Marco Rubio Urges Senate to Delay Massive Omnibus Spending Bill

The Associated Press

Sen. Marco Rubio criticized the massive spending bill drafted in the House of Representatives and blamed the political establishment for putting a bill together at the last minute and for trying to pass it before leaving Washington D.C. for the year.

“Look, this is a massive piece of legislation, over a trillion dollars in spending, it was just announced and everyone now has 48 hours to make a decision of what to do about it,” he said in an interview on Fox News today. The House of Representatives is expected to vote on the bill on Friday.

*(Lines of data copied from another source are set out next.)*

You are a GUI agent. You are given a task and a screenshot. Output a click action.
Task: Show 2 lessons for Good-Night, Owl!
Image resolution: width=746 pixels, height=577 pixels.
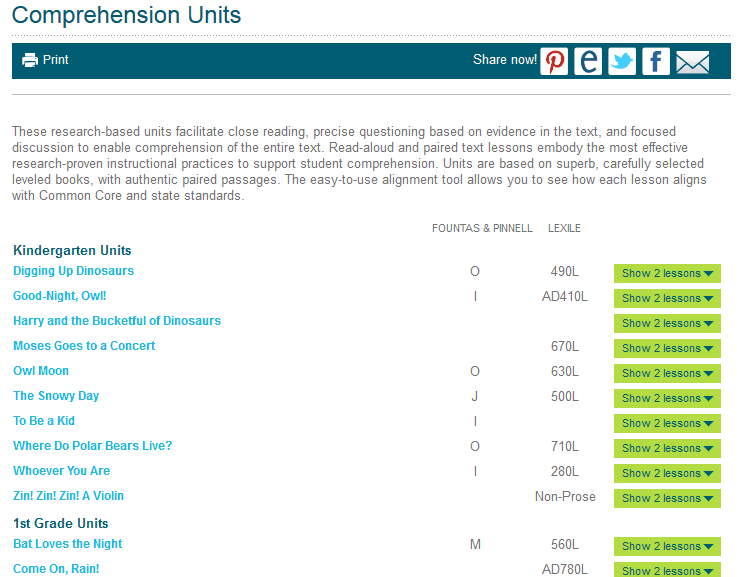click(x=667, y=298)
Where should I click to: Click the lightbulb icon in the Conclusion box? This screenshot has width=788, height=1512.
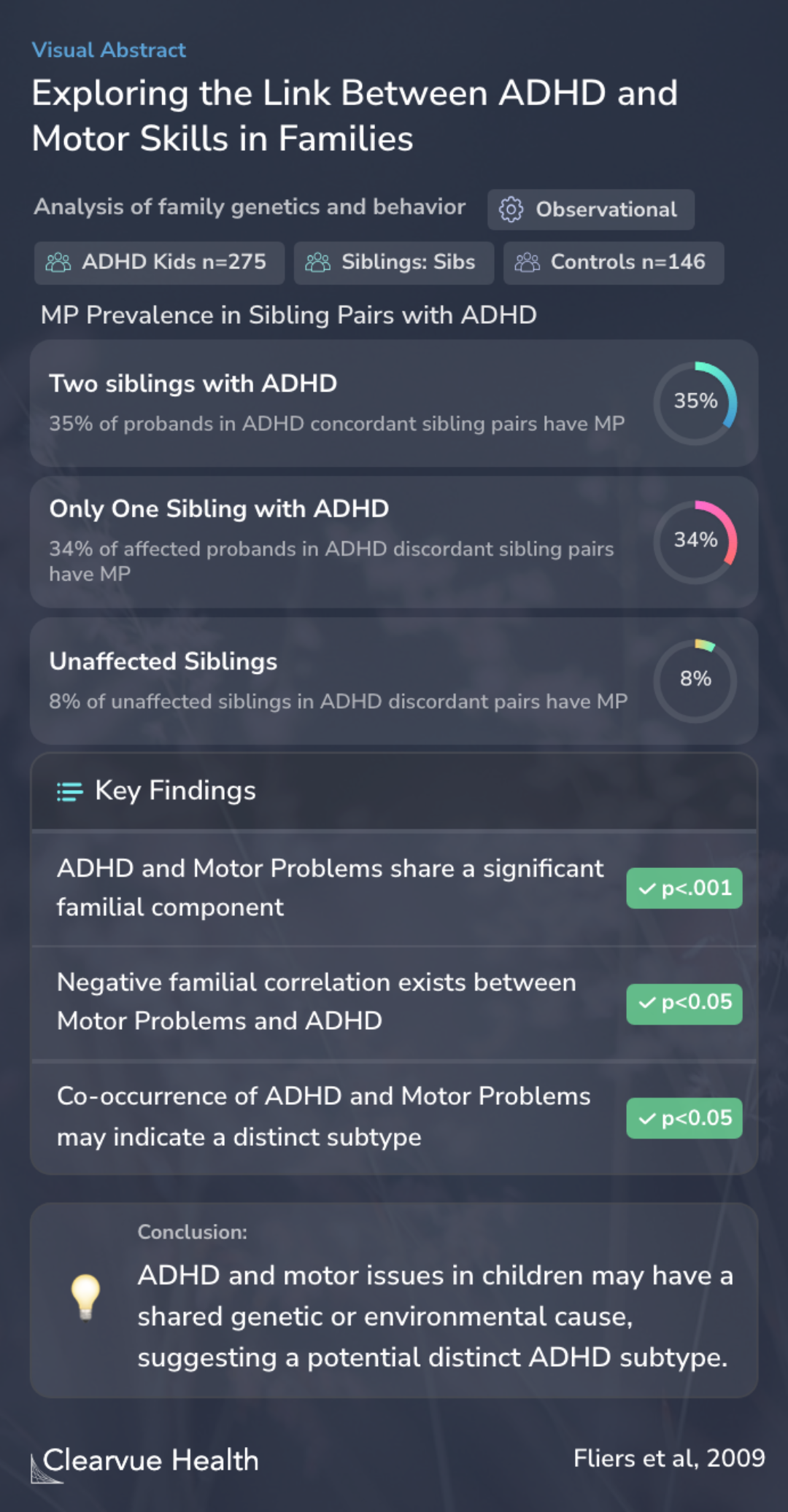pos(85,1298)
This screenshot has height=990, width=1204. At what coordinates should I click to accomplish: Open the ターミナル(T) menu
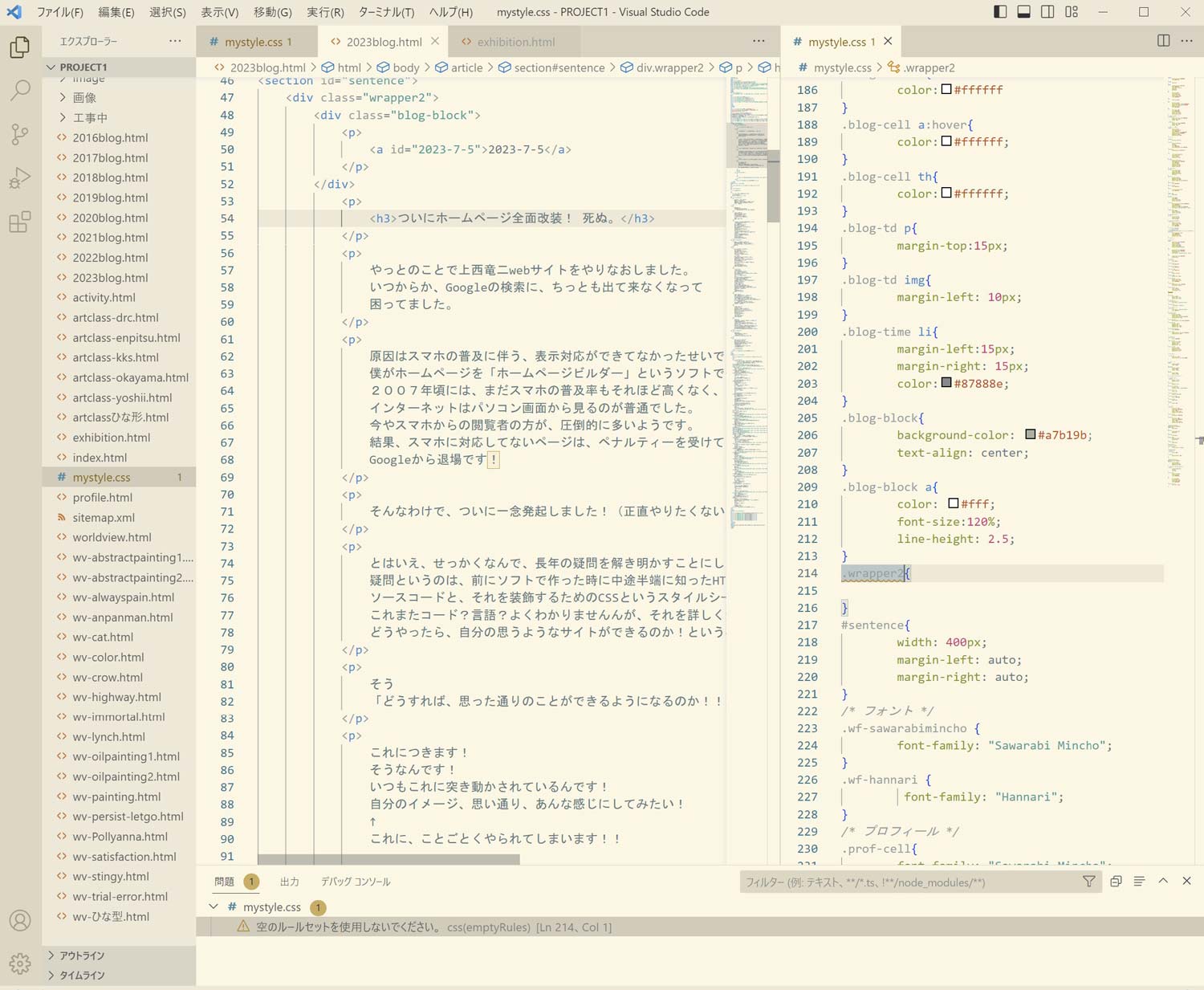[x=386, y=12]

Hours after Rubio’s comments, however, the Senate approved a unanimous consent to fast track the bill – ensuring that any senator would be unable to stall the bill.

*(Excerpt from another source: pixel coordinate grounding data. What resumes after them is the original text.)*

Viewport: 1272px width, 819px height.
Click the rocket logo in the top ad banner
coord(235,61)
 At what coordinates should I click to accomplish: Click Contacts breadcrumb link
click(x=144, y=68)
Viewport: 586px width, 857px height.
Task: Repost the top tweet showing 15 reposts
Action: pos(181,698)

Rubio criticized the bill for including funding for Obama’s Syrian refugee program as well as “a bunch of really bad stuff.” He indicated that he had already learned enough about the bill to oppose it, and signaled a willingness to slow the process down.

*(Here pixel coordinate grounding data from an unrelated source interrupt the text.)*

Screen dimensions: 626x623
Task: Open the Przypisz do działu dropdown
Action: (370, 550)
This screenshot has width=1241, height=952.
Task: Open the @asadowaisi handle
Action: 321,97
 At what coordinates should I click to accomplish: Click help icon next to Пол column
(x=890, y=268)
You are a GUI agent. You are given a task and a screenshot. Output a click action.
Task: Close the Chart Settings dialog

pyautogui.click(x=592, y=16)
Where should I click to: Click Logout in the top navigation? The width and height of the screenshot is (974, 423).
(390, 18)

“I know enough to say we’re going to oppose it and I know enough to say that we should use every procedural aspect that we have to slow it down and perhaps force some changes on these things that we’ve been discussing,” he said, referring to the funding for resettling Syrian refugees in America.

Rubio revealed that conservatives in the House and Senate are trying to find ways slow the bill down so that Americans would have more time to react to the proposal that was led by Speaker Paul Ryan and House Democrats together with the Obama administration.

“I think if we can add some days to it, the way Sen. Sessions is talking about and maybe some others, that process of slowing it down allows more Americans to wake up to the reality of what’s in the bill and perhaps as a result demand that their elected representatives do something to make those changes on things like the Syrian refugees we’re talking about now,” he added.

He admitted, however, that it might be difficult to block the bill entirely since it was possible that Senators in both parties would be willing to vote for it.